This state of in-between, this aspect of transition from one state to another is something that have long preoccupied Markus Åkesson. We find symbols in his works that takes us to rites of passages, such as children and adolescents inhabiting his imagery, being between childhood and adulthood, between sleep and being awake, between presence and dreaming. By working in a classical way with brushes and oil paint and projecting models from the real world – such as his children – in these mysterious environments, he allows the viewer to go on a journey in a place in-between, not exactly a fact but not exactly fiction, causing this state of awe, this transitional moment where the paintings act as “windows that allow the audience to glance into another world”.  

 The patterns 
Patterns have always been present in Markus Åkesson's pictorial universe. Starting rather shyly with patterns on rugs and tapestries, he begins to integrate textiles more prominently into his paintings in his solo show "Let me sleep through the night" (2018). Plunged into mysterious situations with a psychological dimension carried by the subjects and the settings, Markus' works are filled with various ornaments, drapes and clothes. He then gradually began to focus entirely on fabric and its patterns, which eventually became the primary subject of his paintings, especially with his series "Now you see me" shown in his solo show Strange Days (2020). We find the silhouettes usually present in Markus' paintings, but this time they are completely hidden, covered with sheets of various patterns and textures.

 Sleeping Beauty scandal 
Åkesson often speaks of a "mythical world that parallels everyday life". It was natural then, that his works often reflected the mysteries of childhood during the years that his own children were young. During this time he was commissioned to do several public works projects, both paintings and sculptures. The most recent of which was commissioned by a grade school in Ängelholm, Sweden. Åkesson was asked to create a large painting in the setting of a dark forest. He chose to paint his interpretation of the familiar story, Sleeping Beauty. The primary subject of the painting is a young girl in a bright red dress, surrounded by a group of children who are staring off into the distance. The girl in the red dress is lying on a pink and orange quilt on an iron bed-frame. When the work was delivered, employees of the school felt that the painting was too ominous to hang in the cafeteria, its intended place. The painting, Sleeping Beauty, now hangs in the school's library. 
 
The incident sparked nationwide interest and led to discussions surrounding censorship and challenges facing modern children.

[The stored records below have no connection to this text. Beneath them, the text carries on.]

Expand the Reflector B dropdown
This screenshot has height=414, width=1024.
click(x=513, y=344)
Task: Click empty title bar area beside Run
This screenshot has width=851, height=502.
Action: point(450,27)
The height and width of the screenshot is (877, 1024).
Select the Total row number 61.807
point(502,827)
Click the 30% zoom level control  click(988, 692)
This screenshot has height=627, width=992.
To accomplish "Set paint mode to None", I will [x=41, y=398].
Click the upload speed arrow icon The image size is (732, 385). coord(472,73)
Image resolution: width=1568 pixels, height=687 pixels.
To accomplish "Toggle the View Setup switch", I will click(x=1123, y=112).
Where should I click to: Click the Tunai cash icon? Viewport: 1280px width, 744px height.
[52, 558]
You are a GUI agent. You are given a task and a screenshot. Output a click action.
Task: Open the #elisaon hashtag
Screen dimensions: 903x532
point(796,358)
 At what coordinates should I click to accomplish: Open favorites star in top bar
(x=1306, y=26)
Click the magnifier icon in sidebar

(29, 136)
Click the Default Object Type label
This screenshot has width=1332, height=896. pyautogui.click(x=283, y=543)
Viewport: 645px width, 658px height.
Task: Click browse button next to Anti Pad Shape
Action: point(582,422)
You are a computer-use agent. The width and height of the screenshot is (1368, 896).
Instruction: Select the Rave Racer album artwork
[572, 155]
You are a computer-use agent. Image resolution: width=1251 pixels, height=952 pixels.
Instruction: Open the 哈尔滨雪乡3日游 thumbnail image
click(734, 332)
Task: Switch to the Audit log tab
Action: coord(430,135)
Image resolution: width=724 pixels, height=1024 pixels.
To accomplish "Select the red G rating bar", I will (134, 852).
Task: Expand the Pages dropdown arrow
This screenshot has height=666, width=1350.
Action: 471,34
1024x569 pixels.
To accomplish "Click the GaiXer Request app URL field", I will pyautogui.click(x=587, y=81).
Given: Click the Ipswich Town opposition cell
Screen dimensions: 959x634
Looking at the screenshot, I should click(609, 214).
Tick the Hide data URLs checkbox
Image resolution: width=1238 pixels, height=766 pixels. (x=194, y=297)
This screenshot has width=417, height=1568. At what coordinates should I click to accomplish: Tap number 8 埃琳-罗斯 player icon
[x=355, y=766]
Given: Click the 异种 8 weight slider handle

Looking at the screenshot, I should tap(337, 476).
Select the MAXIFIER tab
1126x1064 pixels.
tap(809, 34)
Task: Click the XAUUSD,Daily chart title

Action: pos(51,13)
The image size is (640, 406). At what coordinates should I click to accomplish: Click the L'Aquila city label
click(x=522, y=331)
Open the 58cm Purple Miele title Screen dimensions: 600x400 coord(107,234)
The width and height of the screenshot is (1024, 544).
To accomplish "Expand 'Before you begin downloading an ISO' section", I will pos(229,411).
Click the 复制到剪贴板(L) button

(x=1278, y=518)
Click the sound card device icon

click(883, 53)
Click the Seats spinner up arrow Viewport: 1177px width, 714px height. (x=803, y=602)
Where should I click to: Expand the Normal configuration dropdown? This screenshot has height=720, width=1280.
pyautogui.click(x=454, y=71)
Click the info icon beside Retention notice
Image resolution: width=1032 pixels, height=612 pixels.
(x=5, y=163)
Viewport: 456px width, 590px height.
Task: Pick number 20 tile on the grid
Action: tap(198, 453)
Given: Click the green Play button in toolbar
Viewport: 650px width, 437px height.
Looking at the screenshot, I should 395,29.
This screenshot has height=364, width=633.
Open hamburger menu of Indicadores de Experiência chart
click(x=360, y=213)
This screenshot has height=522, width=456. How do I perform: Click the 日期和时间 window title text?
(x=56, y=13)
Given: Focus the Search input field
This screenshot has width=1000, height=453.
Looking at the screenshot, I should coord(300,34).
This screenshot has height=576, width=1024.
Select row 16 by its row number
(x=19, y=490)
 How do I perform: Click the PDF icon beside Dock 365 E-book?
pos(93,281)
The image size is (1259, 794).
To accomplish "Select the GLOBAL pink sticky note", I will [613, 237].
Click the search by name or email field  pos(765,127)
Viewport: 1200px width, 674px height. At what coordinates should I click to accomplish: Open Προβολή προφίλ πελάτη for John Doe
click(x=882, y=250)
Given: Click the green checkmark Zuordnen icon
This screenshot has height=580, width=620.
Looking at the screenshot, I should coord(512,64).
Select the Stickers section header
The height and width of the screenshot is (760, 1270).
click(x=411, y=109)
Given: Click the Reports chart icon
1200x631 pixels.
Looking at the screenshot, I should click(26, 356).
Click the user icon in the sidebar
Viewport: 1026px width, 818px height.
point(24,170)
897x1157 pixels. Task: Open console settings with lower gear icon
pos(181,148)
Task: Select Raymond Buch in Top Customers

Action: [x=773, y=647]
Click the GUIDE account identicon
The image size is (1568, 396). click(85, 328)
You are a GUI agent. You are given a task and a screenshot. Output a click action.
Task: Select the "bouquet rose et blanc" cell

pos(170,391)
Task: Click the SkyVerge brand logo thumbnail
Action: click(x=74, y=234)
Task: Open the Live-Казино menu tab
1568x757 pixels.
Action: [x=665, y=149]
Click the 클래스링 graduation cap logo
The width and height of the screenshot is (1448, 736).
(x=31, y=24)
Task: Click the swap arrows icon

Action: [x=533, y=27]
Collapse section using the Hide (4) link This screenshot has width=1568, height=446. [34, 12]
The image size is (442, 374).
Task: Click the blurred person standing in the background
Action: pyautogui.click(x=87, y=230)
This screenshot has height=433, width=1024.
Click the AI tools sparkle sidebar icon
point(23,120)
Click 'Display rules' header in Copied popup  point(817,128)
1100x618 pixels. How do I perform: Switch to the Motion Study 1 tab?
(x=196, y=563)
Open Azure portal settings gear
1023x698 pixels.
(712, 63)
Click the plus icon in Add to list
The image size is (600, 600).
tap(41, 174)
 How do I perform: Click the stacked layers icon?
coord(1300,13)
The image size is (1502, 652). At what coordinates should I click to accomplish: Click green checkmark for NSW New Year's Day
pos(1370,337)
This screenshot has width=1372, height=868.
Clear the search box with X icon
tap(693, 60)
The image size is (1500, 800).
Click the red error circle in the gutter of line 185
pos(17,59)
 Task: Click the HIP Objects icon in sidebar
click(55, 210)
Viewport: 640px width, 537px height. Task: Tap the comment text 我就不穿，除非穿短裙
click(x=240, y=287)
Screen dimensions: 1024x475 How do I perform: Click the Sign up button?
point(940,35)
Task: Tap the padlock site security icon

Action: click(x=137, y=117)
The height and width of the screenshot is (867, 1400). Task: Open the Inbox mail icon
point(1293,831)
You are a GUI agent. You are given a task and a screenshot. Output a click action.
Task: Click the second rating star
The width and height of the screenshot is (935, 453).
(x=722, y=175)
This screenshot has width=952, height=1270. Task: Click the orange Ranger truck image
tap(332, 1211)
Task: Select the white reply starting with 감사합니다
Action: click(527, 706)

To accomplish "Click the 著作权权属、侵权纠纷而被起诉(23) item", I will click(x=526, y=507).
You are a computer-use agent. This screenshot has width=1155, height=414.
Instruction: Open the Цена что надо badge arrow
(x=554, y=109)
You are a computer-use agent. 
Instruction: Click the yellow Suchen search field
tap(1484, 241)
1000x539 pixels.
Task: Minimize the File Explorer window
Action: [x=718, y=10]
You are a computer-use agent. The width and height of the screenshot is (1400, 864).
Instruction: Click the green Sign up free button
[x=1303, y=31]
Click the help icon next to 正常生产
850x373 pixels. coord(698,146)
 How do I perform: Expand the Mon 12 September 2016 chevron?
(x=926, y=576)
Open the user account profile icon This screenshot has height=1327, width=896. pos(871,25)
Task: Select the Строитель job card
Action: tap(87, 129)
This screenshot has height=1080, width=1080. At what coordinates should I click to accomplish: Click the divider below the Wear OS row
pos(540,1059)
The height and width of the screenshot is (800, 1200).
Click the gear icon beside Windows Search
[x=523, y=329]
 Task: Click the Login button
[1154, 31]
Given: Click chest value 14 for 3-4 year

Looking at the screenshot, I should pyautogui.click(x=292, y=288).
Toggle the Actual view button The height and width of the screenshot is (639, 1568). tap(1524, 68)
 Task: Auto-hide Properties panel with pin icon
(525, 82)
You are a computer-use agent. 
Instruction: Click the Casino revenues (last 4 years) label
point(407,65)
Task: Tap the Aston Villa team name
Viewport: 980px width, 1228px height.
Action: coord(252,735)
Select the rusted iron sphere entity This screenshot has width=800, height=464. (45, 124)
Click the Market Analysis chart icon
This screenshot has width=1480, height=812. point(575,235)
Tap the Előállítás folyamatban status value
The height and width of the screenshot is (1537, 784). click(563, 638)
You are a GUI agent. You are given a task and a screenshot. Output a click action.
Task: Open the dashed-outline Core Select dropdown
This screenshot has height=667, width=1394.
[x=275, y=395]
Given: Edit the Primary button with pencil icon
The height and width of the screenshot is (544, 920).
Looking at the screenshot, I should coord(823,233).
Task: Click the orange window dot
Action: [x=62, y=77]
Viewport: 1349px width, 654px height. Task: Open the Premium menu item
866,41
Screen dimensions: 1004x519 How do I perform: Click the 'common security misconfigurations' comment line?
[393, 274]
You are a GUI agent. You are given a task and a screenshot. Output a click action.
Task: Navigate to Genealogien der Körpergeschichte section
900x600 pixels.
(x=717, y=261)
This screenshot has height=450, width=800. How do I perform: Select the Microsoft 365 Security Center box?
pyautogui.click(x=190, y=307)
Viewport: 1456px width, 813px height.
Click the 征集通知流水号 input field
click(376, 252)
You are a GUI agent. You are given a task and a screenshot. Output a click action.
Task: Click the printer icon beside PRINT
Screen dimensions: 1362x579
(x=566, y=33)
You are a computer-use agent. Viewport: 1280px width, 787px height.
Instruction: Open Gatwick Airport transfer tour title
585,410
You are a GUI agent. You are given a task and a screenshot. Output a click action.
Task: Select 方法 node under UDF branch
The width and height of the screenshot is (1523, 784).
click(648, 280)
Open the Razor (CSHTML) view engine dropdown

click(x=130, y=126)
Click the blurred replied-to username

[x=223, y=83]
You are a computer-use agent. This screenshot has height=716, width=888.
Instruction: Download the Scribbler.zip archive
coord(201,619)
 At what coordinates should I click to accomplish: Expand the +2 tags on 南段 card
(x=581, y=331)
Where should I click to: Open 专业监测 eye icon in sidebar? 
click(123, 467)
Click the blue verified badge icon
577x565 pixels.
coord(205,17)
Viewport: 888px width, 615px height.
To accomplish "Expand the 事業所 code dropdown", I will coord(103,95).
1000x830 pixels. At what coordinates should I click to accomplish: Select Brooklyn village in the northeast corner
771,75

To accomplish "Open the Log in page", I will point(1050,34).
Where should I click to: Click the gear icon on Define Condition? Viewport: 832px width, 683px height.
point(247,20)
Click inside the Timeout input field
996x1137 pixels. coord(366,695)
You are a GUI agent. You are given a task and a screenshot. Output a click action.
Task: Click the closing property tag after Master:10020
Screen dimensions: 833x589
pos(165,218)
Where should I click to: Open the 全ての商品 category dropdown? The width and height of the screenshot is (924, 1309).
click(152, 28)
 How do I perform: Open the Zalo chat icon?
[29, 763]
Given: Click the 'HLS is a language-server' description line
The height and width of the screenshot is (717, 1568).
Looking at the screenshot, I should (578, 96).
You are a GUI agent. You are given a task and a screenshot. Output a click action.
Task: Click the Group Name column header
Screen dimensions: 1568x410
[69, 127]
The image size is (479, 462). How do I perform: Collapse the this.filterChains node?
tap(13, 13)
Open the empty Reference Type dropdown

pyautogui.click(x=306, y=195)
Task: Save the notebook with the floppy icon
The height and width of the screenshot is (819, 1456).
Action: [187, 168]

Åkesson's response to the school's decision was evidently rooted in curiosity. In an interview with The Swedish Television agency, he says, "I find the debate that has surfaced in response to the incident very interesting. It is rather eye-opening to witness the power of art in our society, that it can have such a strong effect on our emotions."

In 2018, Kalmar Konstmuseum curated a retrospective exhibition of Åkesson’s work titled Sleeping Beauty, due, in part, to the school's reaction to the painting.

 Collaboration 
In 2013, during his solo show "The Woods" at the French gallery Da-End, designer Jun Takahashi discovered the work of Markus Åkesson. Some time later, he became fascinated with his work and would state his desire to collaborate with the painter. The collaboration is materialized by the printing of 3 paintings on shawls for the Fall/Winter 2014 ready-to-wear collection, which was shown in 2014 at the Palais de Tokyo during Paris Fashion Week.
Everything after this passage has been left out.